Extended Data Fig. 5: Features of the chromosomal integration sites of intact proviruses from elite controllers after counting clonal sequences individually.

a, Heat map indicating the relative proportion of proviral integration sites of intact proviruses in each chromosome in elite controllers, relative to corresponding data from long-term ART-treated individuals¹⁴. Proviral integration site data from previous publications^9,15,17 are shown for comparison; integration sites from intact and defective proviruses were not distinguished in these studies. Contributions of each chromosome to the total number of genes (first row) and to the total size of the human genome (second row) are included as references. b, c, Proportion of near-full-length intact proviruses located in the indicated genomic regions. Data from near-full-length intact proviral sequences in long-term ART-treated individuals are shown as a reference¹⁴; chromosomal integration sites from unselected (intact and defective) proviral sequences in elite controllers⁹ and in ART-treated individuals^15,17 are also shown for comparison. d, SPICE diagrams⁵⁹ showing the proportion of intact proviruses with the indicated chromosomal integration site features in elite controllers and ART-treated individuals. e, f, Chromosomal distance between integration sites of intact proviruses and the most proximal transcriptional start sites (determined by RNA-seq) (e) or to the most proximal ATAC-seq peak (f) in autologous total, central memory and effector memory CD4⁺ T cells and in the Genome Browser (GB).
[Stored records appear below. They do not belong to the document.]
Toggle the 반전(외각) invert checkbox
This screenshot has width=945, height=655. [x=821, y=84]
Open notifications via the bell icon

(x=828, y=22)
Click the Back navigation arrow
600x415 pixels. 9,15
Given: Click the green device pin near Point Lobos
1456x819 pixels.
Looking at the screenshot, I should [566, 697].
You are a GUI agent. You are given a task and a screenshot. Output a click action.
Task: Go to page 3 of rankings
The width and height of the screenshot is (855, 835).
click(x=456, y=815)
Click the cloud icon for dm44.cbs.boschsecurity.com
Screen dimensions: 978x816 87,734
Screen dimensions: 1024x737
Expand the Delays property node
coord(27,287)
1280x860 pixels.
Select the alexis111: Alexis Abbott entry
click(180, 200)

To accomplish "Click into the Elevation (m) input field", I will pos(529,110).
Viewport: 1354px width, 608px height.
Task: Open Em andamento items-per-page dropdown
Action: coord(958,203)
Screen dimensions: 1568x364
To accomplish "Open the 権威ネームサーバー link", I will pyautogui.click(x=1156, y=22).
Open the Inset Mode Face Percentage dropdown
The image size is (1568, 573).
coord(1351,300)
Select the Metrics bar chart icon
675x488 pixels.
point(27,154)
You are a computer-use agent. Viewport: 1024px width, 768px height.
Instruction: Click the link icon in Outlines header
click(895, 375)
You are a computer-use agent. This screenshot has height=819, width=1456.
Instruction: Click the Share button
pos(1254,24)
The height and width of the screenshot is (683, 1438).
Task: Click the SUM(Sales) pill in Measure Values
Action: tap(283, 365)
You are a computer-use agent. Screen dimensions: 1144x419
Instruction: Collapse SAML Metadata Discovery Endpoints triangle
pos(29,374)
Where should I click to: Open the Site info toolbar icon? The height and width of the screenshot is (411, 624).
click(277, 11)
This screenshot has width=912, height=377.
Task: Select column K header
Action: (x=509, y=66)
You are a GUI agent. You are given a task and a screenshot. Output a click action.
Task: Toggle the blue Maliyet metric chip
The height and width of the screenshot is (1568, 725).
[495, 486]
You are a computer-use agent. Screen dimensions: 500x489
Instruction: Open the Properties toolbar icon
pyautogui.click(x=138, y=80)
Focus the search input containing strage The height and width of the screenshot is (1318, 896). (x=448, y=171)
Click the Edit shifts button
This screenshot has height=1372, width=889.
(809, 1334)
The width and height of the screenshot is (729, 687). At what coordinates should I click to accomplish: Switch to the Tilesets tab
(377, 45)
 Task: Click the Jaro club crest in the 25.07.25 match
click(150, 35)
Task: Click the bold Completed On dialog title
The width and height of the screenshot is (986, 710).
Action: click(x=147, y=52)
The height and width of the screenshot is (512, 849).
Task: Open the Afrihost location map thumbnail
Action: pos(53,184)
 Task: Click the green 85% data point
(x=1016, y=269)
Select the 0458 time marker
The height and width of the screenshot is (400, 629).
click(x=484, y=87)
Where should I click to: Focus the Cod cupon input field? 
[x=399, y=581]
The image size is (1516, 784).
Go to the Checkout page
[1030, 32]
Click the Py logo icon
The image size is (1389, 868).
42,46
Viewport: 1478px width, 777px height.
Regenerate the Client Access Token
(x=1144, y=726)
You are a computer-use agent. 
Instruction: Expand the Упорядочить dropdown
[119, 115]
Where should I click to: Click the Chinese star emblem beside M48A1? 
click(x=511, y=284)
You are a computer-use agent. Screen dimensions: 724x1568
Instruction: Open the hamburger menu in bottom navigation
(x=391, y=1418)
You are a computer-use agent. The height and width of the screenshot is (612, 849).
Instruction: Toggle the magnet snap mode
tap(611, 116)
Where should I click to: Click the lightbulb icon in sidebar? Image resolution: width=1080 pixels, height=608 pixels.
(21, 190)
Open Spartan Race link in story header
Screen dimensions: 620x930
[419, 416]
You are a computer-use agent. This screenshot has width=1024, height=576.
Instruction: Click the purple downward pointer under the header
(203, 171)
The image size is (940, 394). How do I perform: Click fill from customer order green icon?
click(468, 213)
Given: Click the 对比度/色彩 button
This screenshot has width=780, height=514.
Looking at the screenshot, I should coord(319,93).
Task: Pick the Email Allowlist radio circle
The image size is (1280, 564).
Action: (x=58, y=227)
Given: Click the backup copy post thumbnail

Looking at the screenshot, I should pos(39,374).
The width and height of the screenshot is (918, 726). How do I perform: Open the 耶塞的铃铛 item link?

Horizontal lines show the geometric mean. g, Proportions of proviral sequences located in structural compartments A and B, as determined using previously published Hi-C-seq data²⁹. Chromosomal integration regions not covered in the previous study²⁹ were excluded from the analysis. f, g, Sequences in genomic regions included in the blacklist for functional genomics analysis identified by the ENCODE and modENCODE consortia²⁸ were excluded owing to the absence of reliable ATAC-seq and Hi-C-seq reads in such repetitive regions. a–g, All members of clonal clusters were included as individual sequences. ****P < 0.0001, ***P < 0.001, **P < 0.01, *P < 0.05; FDR-adjusted two-sided Fisher’s exact tests were used for data shown in b and c; two-sided Fisher’s exact tests were used for data shown in d and g; FDR-adjusted two-tailed Mann–Whitney U-tests were used for data shown in e and f; all comparisons were made between elite controllers and reference groups.